What do I need to do to compute imatrix files for large models?

Use llama-imatrix to compute imatrix files.

Hardware

RAM: A lot of RAM is required to compute imatrix files. Example: 512 GB is just enough to compute 405B imatrix quants in Q8.
GPU: At least 8 GB of memory.

Dataset

You want to create a dataset that is around double the size of bartowski1182's imatrix dataset. Quality is far more important than size. If you don't mind long training times, you can make it massive, but if you go beyond 1 MB there will probably be diminishing returns.
Your imatrix dataset should contain the typical output the model would generate when used for the workload you plan on using the model for. If you plan on using the model as a programming assistant, your imatrix dataset should contain the typical code you would ask it to write. The same applies for language. Our dataset is mostly English. If one would use our imatrix models in a different language they will likely perform worse than static quants as only a very small portion of our imatrix training data is multilingual. We only have the resources to generate single generic imatrix quants so our imatrix dataset must contain examples of every common use-case of an LLM.

Extra tips

Computing 405B imatrix quants in Q8 does not seem to have any noticeable quality impact compared to BF16, so to save on hardware requirements, use Q8.
Sometimes, a single node may not have enough RAM to compute the imatrix file. In such cases, llama-rpc inside llama.cpp can be used to combine the RAM/VRAM of multiple nodes. This approach takes longer: computing the 405B imatrix file in BF16 takes around 20 hours using 3 nodes with 512 GB, 256 GB, and 128 GB of RAM, compared to 4 hours for Q8 on a single node.

Why don't you use gguf-split?

TL;DR: I don't have the hardware/resources for that.

Long answer: gguf-split requires a full copy for every quant. Unlike what many people think, my hardware is rather outdated and not very fast. The extra processing that gguf-split requires either runs out of space on my systems with fast disk, or takes a very long time and a lot of I/O bandwidth on the slower disks, all of which already run at their limits. Supporting gguf-split would mean

While this is the blocking reason, I also find it less than ideal that yet another incompatible file format was created that requires special tools to manage, instead of supporting the tens of thousands of existing quants, of which the vast majority could just be mmapped together into memory from split files. That doesn't keep me from supporting it, but it would have been nice to look at the existing reality and/or consult the community before throwing yet another hard to support format out there without thinking.

There are some developments to make this less of a pain, and I will revisit this issue from time to time to see if it has become feasible.

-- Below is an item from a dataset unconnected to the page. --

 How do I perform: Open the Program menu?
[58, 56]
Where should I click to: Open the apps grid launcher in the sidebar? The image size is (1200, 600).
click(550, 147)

Update 2024-07: llama.cpp probably has most of the features needed to make this reality, but I haven't found time to test and implement it yet.

Update 2024-09: just looked at implementing it, and no, the problems that keep me from doing it are still there :(. Must have fantasized it!!?

So who is mradermacher?

Nobody has asked this, but since there are people who really deserve mention, I'll put this here. "mradermacher" is just a pseudonymous throwaway account I created to goof around, but then started to quant models. A few months later, @nicoboss joined and contributed hardware, power and general support - practically all imatrix computatuions are done on his computer(s). Then @Guilherme34 started to help getting access to models, and @RichardErkhov first gave us the wondrous FATLLAMA-1.7T, followed by access to his server to quant more models, likely to atone for his sins.

So you should consider "mradermacher" to be the team name for a fictional character called Michael Radermacher. There are no connections ot anything else on the internet, other than an mradermacher_hf account on reddit.